Why Maintenance is Tougher than Mission

It’s a month on from the amazing Maintenance to Mission conference at St Mary’s Twickenham. 300 people including 100 priests gathered here to learn more about renewing their parishes.

I’ve turned into that annoying person who has found something they think is the answer to everything. I have met lots of priests recently in my travels, and I invariably ask them at some point during the conversation, “Have you read Divine Renovation?!”

Most priests either go pale or glaze over at the thought of radically overhauling their parish. But the more I see of what maintenance entails, the more I think that mission is, by comparison, easier, life-giving, and … more fun.

Firstly, it’s important to be clear that maintenance is different from decline. I’ve seen a lot of parishes where they are noticing a decrease, year on year, of people attending Mass and requesting sacraments, and they don’t know what to do about it so they are not doing anything. These parishes are firmly in decline.

Parishes that are in maintenance, by comparison, are in pretty good shape. Perhaps numbers are declining somewhat, but programmes are still fairly robust, there is a healthy number of catechists and other volunteers, pews and car parks on Sundays are pretty full.

But in every parish I meet where this is the case, they are all still asking the same questions. Why do families not continue practising after they’ve received sacraments, despite our very best efforts? Why – despite all the resources and energy – is all this yielding so little fruit?

Photo by Linnea Friberg on Unsplash.com

In his book Leaders Eat Last, Simon Sinek uses the image of a snowmobile in the desert to illustrate a situation where we use methods that don’t work in the environment we are in. Because the snowmobile is not getting us anywhere very fast, we pour effort in to working on the machinery itself. We blame the tools we are using, when really they are simply not suited to the environment.

This seems to be true of our parishes: Our methods for transmitting the faith have remained the same while our environment, the culture, has shifted beyond recognition.

The struggle is uphill all the way.

People approaching our parishes still want to use the snowmobile even though it doesn’t work in the desert. We complain about them being consumers, but keep offering them the very same product they want to consume – a First Communion programme with a First Communion celebration at the end. Then we complain some more about them being consumers.

The reality is the Church has made them consumers by setting an expectation and fulfilling it again, and again, and again. They’re doing what they’ve been set up to do.

Here are the two extremes of responses I’ve seen to this situation:

Some parishes I’ve been to resignedly accept the consumer mentality around the sacraments and freely offer them on the consumers’ terms: “We can’t expect any more – nowadays it is too much to expect families to come regularly to Mass.”

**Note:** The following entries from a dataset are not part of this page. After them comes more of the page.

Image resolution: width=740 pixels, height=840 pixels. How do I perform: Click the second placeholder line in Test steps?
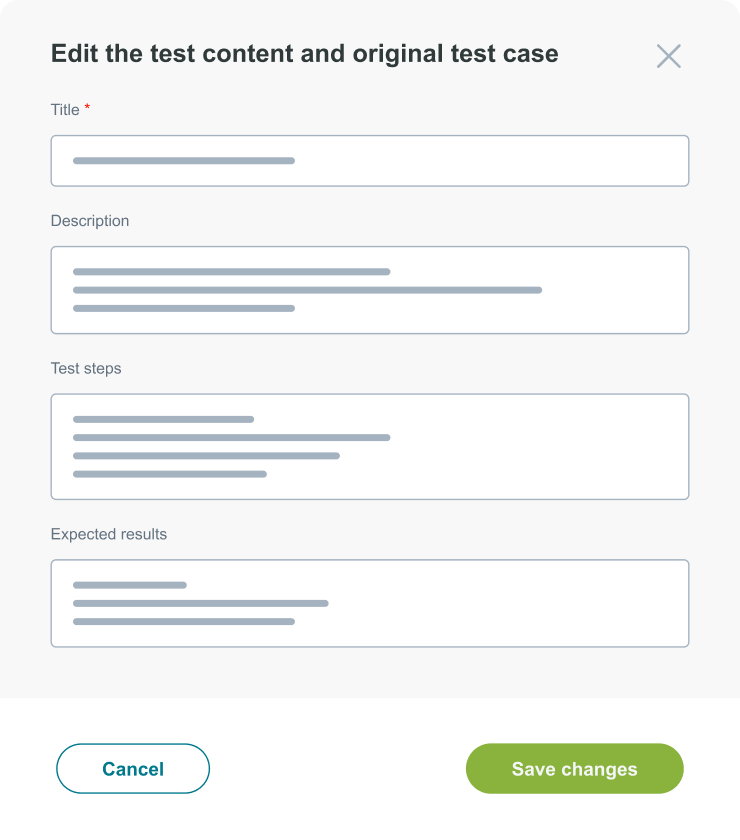coord(230,437)
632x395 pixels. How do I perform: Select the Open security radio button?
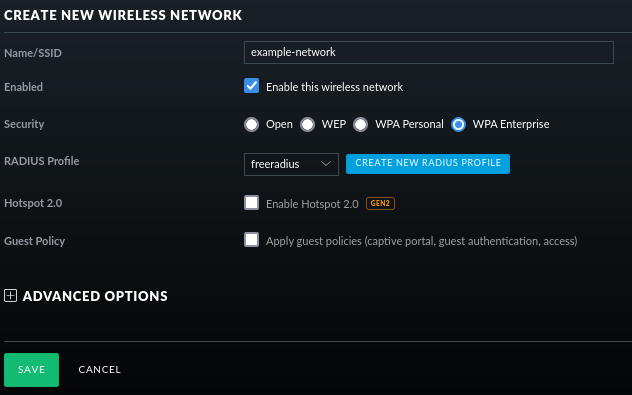252,124
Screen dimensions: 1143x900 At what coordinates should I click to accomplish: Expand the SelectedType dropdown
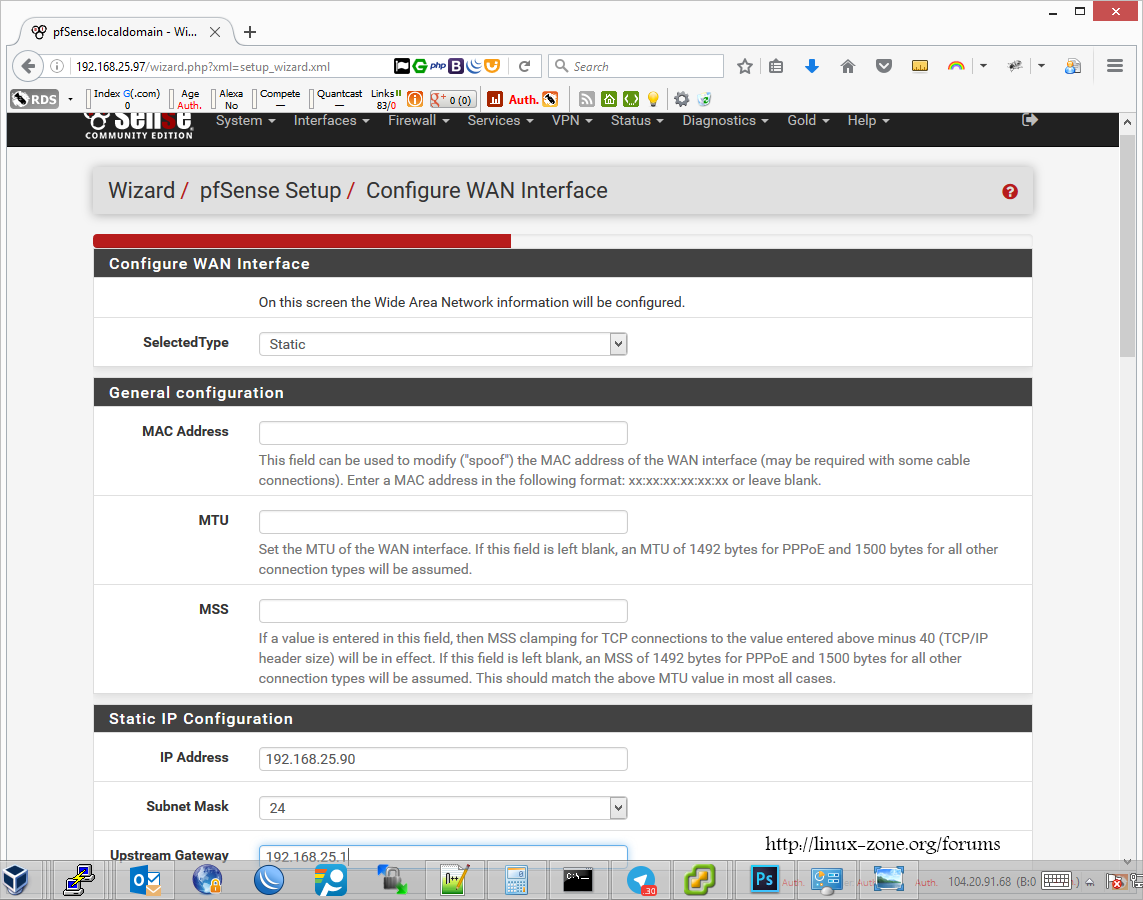tap(443, 344)
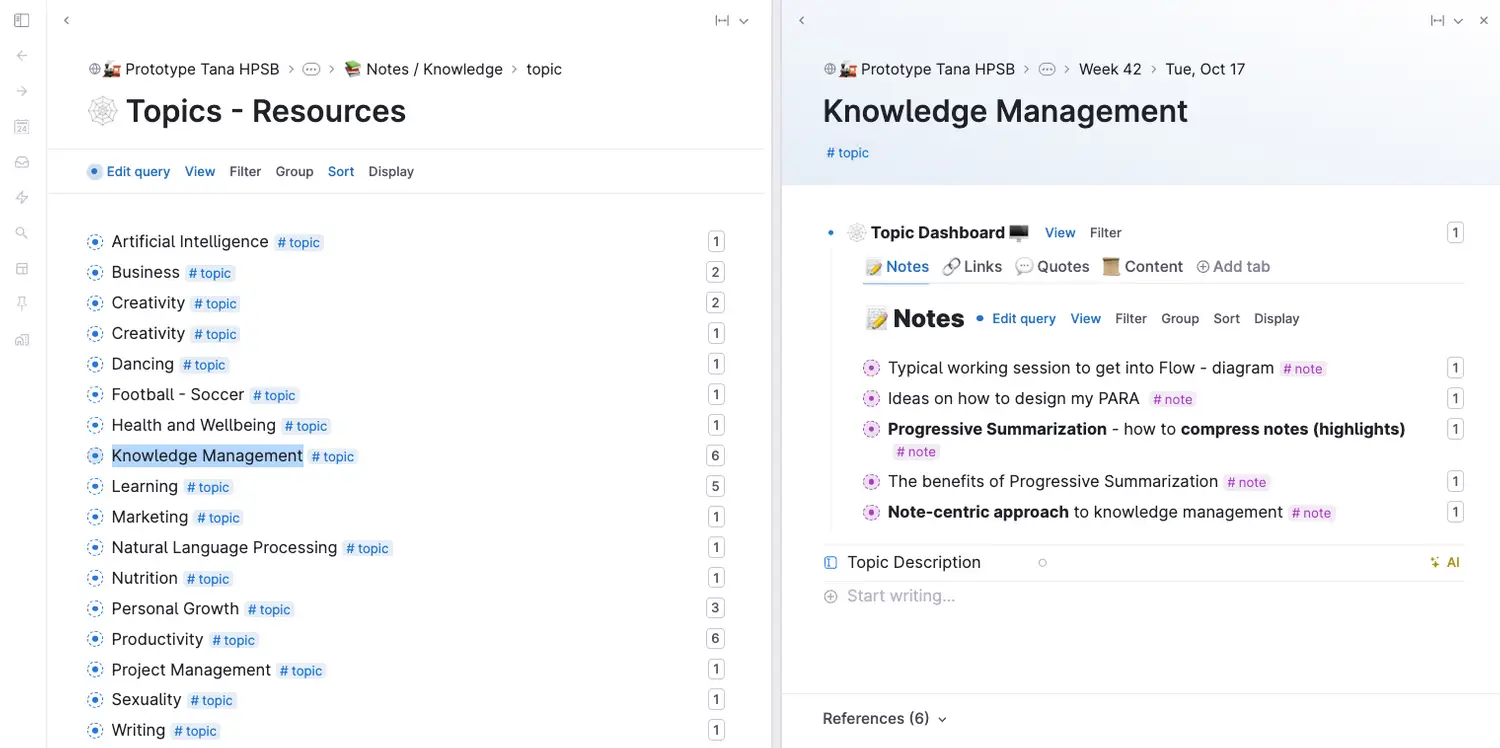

At the other end of the spectrum, other parishes raise the bar for receiving the sacraments of initiation so high that only the most committed will succeed in fulfilling the criteria: “We have two years of hoops to jump through and only then can they receive Confirmation – we make it as difficult as possible.”

The problem with both of these responses is that neither addresses the elephant in the room: that the model itself might be at fault.

As Fr James Mallon says, “We’re so wedded to our methods, that we’ve forgotten our mission.”

I wonder if priests look pale at the thought of mission because they imagine that mission is something additional on top of programmes and everything else going on that they have to do.

But mission is deeper – an excavation of our mindsets and ways of doing things that clears out the junk of everything that is not working – and adopts new approaches that are more suited to evangelizing our environment.

Mission will always be tough, but it is far more life-giving than creaking our way uphill, offering people services that do not make them disciples and therefore do not fulfill the purpose of the Church’s existence.

Here are three main ways mission is more life-giving than maintenance:

  • People not Programmes: Mission is more interested in individuals than in programmes. When you start focussing on people and their relationship with God, ministry comes alive, and stops being about administering programmes (which is not the mission of the Church).
  • Reality not Pretence: Meeting real people – as they actually are – and inviting them into a journey of discovery of God is authentic and truthful. Assuming they already have a relationship with God and that a sacrament will automatically bear fruit in their lives is not. When we consistently act in a way that is not authentic and truthful in pastoral ministry, I believe it drains us of true meaning and purpose. It wears us down. We know that we are acting in one great big ’emperors new clothes’ scenario.
  • Relationships not Tasks: Mission flows from communion, and communion grows in friendships. It is relationships that make any project fun. If your ministry becomes more relational and less functional – more fun is guaranteed.

Believe me – if you make the journey of turning to God, admitting what you’re doing is not working, and asking for a fresh outpouring of the Holy Spirit to start out anew – you will not regret it. Mission is an exhilarating, Holy Spirit adventure – and maintenance has nothing on it.